LiDAR Penetrates Fog and Empowers Safe Autonomous Travel
Keywords: Lidar; haze; safe driving; autonomous vehicles; intelligent vehicles; driving assistance systems; camera visibility; point cloud algorithms; dust/rain/fog filtering; detection accuracy; environmental interference; automotive-grade lidar; solid-state lidar; fiber lidar; hybrid lidar; mechanical lidar; travel safety; perception capabilities; dense fog penetration; all-weather resistance.
In environments with low visibility caused by fog, it is challenging to perceive the surroundings while driving. Even with driving assistance systems, cameras are unable to see ahead through the fog, increasing the risk of vehicle collisions. Intelligent vehicles equipped with LiDAR face difficulties as well, as the laser beams passing through the fog create point cloud noise, leading to misjudgment of obstacles and potential rear-end accidents.
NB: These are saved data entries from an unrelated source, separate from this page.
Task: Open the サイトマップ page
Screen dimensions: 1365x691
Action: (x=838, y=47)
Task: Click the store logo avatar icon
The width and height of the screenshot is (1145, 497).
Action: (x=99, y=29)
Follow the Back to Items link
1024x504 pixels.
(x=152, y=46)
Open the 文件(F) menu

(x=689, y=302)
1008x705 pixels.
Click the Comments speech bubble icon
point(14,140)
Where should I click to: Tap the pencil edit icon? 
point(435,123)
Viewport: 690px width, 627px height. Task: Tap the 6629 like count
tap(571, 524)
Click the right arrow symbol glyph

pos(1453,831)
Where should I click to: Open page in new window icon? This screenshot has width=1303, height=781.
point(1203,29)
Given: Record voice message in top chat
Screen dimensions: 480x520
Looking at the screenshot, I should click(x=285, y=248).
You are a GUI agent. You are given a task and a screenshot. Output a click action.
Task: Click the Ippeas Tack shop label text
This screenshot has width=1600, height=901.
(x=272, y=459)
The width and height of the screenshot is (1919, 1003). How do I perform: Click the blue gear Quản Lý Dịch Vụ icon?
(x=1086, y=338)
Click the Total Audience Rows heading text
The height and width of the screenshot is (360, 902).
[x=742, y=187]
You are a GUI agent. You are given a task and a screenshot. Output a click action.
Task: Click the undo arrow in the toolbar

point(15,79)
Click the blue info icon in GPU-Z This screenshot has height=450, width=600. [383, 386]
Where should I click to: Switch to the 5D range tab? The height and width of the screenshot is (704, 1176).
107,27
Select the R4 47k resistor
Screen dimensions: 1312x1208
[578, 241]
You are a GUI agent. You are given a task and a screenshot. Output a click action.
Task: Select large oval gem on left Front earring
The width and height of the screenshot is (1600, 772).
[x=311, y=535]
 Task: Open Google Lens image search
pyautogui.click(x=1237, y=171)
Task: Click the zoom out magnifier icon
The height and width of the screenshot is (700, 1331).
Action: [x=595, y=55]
Fog scenes pose one of the biggest challenges for LiDAR applications.
Naked eye view – Haze environment
To address this problem, LSLiDAR has independently developed a dust/rain/fog filtering algorithm for LiDAR. Through extensive comparative experiments and calculations between the dust/rain/fog characteristics and point cloud algorithms, this algorithm achieves higher accuracy and robustness. It significantly reduces the presence of dust/rain/fog in the point cloud while penetrating dense dust/rain/fog, enabling the detection of rear targets. This solution enhances the perception capabilities and detection accuracy of autonomous driving systems in hazy environments, thereby improving travel safety.
This algorithm can be applied to any model of LSLiDAR’s LiDAR. Currently, it has been tested and implemented on the newly upgraded automotive-grade solid-state LiDAR. With the powerful anti-environmental interference properties of high-frequency lasers, it possesses the ability to recognize and filter out dust and rain/fog.
Figure 1: Fog Filter Off
Figure 2: Fog Filter On
As shown in Figure 1-2, the LiDAR outputs high transmission power, demonstrating its strong ability to penetrate thick fog and remove fog while still preserving the presence of pedestrians, thereby mitigating the impact of foggy weather.
Furthermore, this algorithm can also be applied to the Terminator series of 1550nm fiber automotive-grade LiDAR, the CX series of 905nm automotive-grade hybrid solid-state LiDAR, and various multi-line mechanical LiDAR systems. It ensures that intelligent vehicles can safely operate in adverse conditions such as rain, fog, and heavy dust.
With the maturity and advancement of technological advancements, LSLiDAR’s in-housed LiDAR algorithms are continuously being upgraded and iterated, providing all-weather resistance to rain, fog, and dust. They serve as reliable guardians, offering robust technical support for autonomous driving.